> [DOCUMENT SEGMENT]
########

And then, as years went by, ninth grade, I started rebelling, you know: The attention can't always be on him and his drug habit.  What about us? So I started rebelling—and I got pregnant. Beginning of 10th grade. I was very disappointed. But, what could I do?  I was depressed. My mom found out when I was seven months—that's how much she worked. I hid everything from her. I was, like, how am I going to tell this lady? She's going to lose it. Because she put a lot of responsibility on me. "I'm going to need you to do this." You know, "I'm trying to work with your father.” I mean we had a rapport that I could talk to her, she could talk to me, so it really beat her up inside. My mother cried for two weeks straight. She told me, "You're going to finish school, or I'm going to kill you." Her exact words.  So I knew I was going to finish.

It was rough.  Believe me. I didn't know what I was signing up for then. I mean, the baby, my mom at work, my father doing this, my little brother doing that. Absolutely drained. Mr. Bumbaugh and Mr. Bainum sent a tutor over to tutor me after I had my daughter, because I guess they didn't want me to miss things. It was a blessing that they did that for me. In 11th grade I slipped, my grades plummeted, and Mr. Bumbaugh was like, “This is not you”—trying to motivate me. By my senior year, I got right back on track, back on the honor roll. And I graduated on time. In ’94.

########

> [LIST OF TASKS]
A - Do these statements agree with the personal account? For each, answer yes or no and quote the words that decide it. (i) The narrator's mother learned of the pregnancy at seven months. (ii) The narrator's grades dropped during senior year. (iii) A tutor was sent to the narrator after the daughter was born.
B - According to the personal account, when did the narrator graduate?
C - Write a continuation of the personal account, starting right after its final sentence, "In ’94."
The listing that comes after the personal account is separate material.

> [DATA EXCERPT]
########

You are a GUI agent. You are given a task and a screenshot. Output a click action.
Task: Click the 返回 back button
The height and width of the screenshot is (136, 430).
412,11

########

> [EXPECTED RESPONSES]
A -
(i) Yes: "My mom found out when I was seven months"
(ii) No: "In 11th grade I slipped, my grades plummeted" and "By my senior year, I got right back on track, back on the honor roll."
(iii) Yes: "sent a tutor over to tutor me after I had my daughter"

B - In ’94, on time.

C -
Before we was getting ready to graduate, I Have a Dream had a meeting with our parents. My mother came home slamming doors.  That old lady was teed off, do you hear me? And I said, what's going to on? The understanding earlier—I would say “misunderstanding”—had been that it was a full scholarship. Sitting back, maybe a lot of the money resources went to the ones that went to the boarding school. That was expensive, you know? But if it took that for you to save one of my brothers or sisters that was in a terrible situation growing up, and putting them in boarding school, do it. Kudos, you hear me? Thank you. I'm not even mad, do you hear me? I mean, we was teed off then, but you got to get over it. I’m not blaming them. I just wish we had a better understanding of their intentions.

After finishing, I went away to St. Paul College in Lawrenceville, Virginia. I picked this school because you could take your child with you. But once I got there, all the dorms with the single moms were already booked up. So it was a total wreck. My mom was like, “Keyda, I want you to stay.” I stayed for a year. But I had to come back; I was missing my daughter and didn’t like it. I really regret that. I should have stayed there for four years and just finished it out. I enrolled into PG Community College, but I didn’t finish there. I started to work, and went to a technical school for medical assistants. I used that training for a long time. I was in the abortion field. But I’m out of the medical field now. I drive the school bus for DCPS.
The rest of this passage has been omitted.